In fact, a hint that the headline is not a quiet accurate reflection of Wearing’s intentions can be found in the strap line of the piece.

“Those calling for a single bi-national state are in the ascendancy but this would entail the end of Israel, which is not realistic.

Note that the end of the Jewish state is characterized not as anything especially undesirable, or immoral, but as simply an idea lacking in practicality…for the moment.

Wearing writes:

“The case for a single, bi-national state is now reasonably familiar. Israel’s illegal settlements are so entrenched that uprooting them to make way for a viable Palestinian state has become impossible. We should therefore call instead for a single, democratic state in the whole of the former British Mandate for Palestine.

But the logic is incomplete.
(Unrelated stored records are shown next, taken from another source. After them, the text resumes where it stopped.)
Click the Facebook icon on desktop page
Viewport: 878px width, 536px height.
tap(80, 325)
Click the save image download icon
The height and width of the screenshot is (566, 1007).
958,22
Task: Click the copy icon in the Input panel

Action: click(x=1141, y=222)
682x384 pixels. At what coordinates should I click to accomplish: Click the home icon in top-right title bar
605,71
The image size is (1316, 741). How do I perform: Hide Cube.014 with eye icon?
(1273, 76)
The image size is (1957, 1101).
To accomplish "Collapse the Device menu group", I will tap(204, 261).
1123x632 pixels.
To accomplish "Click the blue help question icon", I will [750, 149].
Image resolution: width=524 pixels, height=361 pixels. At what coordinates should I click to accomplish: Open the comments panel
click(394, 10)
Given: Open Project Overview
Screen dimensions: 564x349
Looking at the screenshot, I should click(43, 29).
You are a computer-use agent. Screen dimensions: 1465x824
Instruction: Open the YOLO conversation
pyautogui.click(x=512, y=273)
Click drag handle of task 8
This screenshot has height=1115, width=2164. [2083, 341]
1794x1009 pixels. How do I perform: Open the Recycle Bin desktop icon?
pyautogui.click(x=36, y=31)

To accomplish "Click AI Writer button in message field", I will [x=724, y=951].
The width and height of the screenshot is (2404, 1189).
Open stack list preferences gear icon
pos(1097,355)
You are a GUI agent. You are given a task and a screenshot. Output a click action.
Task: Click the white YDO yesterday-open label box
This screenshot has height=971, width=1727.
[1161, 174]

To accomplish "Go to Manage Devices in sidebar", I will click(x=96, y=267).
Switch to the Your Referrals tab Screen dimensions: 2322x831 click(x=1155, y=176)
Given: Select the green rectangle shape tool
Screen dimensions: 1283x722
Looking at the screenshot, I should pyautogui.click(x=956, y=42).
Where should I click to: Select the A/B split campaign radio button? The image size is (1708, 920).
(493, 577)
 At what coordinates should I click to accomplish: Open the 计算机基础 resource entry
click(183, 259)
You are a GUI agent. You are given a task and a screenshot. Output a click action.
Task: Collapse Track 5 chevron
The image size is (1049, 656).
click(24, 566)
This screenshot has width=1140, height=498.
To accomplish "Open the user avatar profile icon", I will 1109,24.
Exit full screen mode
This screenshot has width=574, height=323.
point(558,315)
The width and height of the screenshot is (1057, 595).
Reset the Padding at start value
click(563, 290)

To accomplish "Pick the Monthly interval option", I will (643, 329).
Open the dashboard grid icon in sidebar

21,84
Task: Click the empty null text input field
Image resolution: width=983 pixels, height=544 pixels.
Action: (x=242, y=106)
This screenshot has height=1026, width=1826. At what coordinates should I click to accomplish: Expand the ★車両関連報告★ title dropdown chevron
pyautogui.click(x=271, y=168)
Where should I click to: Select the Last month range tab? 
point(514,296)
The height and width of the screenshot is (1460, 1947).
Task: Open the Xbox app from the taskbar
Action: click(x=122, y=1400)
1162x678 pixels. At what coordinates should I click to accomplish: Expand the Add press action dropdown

Declaring the two-state solution unrealistic does not, by itself, make self-evident the greater feasibility of one bi-national state. The latter would entail the end of Israel, and of Zionism, as we understand those terms today. Is this really a more likely scenario than the colonial infrastructure in the occupied territories being dismantled?

Recent polls showing alarming levels of racism in Israeli public opinion, reflected in the new hard-right alliance between Likud and Yisrael Beitenu, suggest a polity that is not currently minded to dissolve itself under any amount of political pressure.” [emphasis added]

Israeli Jews, per Wearing, are not only racist, but quite stubborn to boot – as they are not currently inclined to entertain the notion of their state’s demise.

Wearing continues:

“...the most practical route to a bi-national state may lie in securing a modicum of justice and peace as soon as possible through a two-state settlement, thus establishing the conditions most likely to lead, through dialogue and consensus-building over the longer term, to a more enduring bi-national state.”

David Wearing is convinced in Palestinian ‘staying power‘, confident in their ability to eventually overcome the Jewish state’s existence.

In the meantime, Wearing is willing to wait Zionism out.

Anyone who follows this blog shouldn’t be surprised that the Guardian continues to morally sanction voices advocating for the end of the Jewish state, as the London-based paper has been in the forefront in legitimizing, not merely Zionism’s end, but, often, the most radical, reactionary, violent (often Islamist) voices within the region.

However, the ubiquity of such anti-Zionism at the Guardian shouldn’t blind those (on the left or right) who genuinely support a resolution to the Israeli-Palestinian Conflict to the danger such political extremism poses.

If Israelis like myself are to take the profound risks necessary for peace, and support the two-state paradigm, then we must have faith that any deal with the Palestinians will truly bring security and mean the final end of the six decade assault against our existence.

Those advocating for a bi-national state – whether immediately or over time – necessarily are working to, in effect, irreparably erode our confidence in the efficacy of territorial concessions and other painful compromises which we are continually asked to make.

As long as Palestinians, and their supporters, can not inspire confidence that a deal with the PA will achieve a final and lasting peace, and will result an end to all historical grievances, then Israelis will continue to soberly view demands they disengage from land across the 1949 armistice lines as mere cynical ploys in a continuation of the sixty-four year Arab war against Israel, albeit by other means.